• **Task requirements**: Pull out each line of the data that contains the string "search".

• **Data for processing**:
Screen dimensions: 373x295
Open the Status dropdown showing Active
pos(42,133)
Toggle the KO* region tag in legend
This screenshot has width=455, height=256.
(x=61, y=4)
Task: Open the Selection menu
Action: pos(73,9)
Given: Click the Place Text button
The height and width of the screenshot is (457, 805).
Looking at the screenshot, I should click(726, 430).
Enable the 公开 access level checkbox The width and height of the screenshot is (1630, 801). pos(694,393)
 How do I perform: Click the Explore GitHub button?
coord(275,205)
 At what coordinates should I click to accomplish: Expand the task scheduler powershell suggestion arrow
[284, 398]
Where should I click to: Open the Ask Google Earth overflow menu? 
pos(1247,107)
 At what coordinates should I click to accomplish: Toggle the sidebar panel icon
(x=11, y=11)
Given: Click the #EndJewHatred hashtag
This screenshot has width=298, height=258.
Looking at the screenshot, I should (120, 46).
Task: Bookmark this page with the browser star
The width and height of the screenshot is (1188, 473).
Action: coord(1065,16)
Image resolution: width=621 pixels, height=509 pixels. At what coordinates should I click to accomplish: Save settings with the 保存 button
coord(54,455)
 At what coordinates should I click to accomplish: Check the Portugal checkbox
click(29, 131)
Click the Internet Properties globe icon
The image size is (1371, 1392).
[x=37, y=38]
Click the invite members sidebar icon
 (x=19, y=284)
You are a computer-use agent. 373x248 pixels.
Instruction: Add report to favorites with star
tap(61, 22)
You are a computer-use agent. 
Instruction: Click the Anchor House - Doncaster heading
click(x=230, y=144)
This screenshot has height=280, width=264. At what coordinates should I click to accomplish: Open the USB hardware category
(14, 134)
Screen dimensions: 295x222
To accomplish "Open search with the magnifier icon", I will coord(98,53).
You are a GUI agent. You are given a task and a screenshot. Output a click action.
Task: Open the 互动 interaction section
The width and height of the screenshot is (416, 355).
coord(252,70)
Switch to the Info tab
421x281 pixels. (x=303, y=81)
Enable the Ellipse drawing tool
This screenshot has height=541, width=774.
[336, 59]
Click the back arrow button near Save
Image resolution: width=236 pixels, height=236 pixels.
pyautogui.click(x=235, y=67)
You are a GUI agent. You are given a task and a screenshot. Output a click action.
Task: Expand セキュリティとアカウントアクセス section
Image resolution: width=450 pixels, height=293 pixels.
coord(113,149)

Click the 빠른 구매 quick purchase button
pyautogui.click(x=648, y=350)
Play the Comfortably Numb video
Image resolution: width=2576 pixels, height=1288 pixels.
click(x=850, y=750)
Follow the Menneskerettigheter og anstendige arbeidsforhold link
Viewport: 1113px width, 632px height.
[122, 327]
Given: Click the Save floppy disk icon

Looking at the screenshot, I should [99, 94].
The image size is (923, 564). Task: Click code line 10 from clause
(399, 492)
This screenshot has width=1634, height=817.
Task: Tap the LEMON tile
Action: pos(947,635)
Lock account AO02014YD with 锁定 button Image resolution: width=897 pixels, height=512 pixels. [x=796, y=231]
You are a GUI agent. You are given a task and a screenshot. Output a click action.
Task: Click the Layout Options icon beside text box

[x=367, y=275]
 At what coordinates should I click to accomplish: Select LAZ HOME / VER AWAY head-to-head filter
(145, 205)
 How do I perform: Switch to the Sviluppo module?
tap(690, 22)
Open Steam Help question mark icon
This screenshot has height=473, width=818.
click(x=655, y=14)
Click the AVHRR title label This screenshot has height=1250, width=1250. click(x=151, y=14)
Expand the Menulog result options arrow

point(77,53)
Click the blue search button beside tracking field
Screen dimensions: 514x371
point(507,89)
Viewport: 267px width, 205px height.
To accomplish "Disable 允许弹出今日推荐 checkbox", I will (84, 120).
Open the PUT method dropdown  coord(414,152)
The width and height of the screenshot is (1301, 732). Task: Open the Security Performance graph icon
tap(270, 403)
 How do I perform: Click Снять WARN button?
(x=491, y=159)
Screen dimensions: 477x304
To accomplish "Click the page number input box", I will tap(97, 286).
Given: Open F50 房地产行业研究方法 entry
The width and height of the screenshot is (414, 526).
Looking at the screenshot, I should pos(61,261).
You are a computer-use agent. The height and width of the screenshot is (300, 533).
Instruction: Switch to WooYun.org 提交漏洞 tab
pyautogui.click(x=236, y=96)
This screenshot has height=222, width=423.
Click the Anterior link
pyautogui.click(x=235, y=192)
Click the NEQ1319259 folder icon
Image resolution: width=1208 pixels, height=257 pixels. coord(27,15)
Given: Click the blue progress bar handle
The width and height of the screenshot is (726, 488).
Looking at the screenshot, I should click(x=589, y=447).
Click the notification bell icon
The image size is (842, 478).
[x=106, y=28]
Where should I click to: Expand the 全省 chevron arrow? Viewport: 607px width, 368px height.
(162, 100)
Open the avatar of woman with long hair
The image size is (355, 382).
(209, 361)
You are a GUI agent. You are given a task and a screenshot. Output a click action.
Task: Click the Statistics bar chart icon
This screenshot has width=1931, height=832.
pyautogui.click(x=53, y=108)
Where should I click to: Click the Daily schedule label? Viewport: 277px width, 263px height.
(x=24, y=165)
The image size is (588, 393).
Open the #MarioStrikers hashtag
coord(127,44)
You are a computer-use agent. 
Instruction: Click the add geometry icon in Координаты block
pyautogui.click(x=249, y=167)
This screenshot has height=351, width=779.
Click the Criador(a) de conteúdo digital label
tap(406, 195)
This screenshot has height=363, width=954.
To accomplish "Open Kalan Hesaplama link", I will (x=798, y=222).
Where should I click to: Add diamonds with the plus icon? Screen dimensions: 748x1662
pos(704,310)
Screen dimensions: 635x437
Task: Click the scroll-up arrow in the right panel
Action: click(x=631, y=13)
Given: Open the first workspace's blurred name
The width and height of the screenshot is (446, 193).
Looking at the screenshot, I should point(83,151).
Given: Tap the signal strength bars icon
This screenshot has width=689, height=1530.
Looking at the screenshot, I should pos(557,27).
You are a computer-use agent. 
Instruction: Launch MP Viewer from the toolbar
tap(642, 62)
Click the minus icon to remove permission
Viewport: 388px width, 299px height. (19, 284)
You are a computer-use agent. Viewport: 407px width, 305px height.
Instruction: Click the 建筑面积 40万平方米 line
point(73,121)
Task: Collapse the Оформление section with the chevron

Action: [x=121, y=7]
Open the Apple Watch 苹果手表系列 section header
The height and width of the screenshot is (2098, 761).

• **Response below**:
To accomplish "Open search with the magnifier icon", I will coord(98,53).
Click the blue search button beside tracking field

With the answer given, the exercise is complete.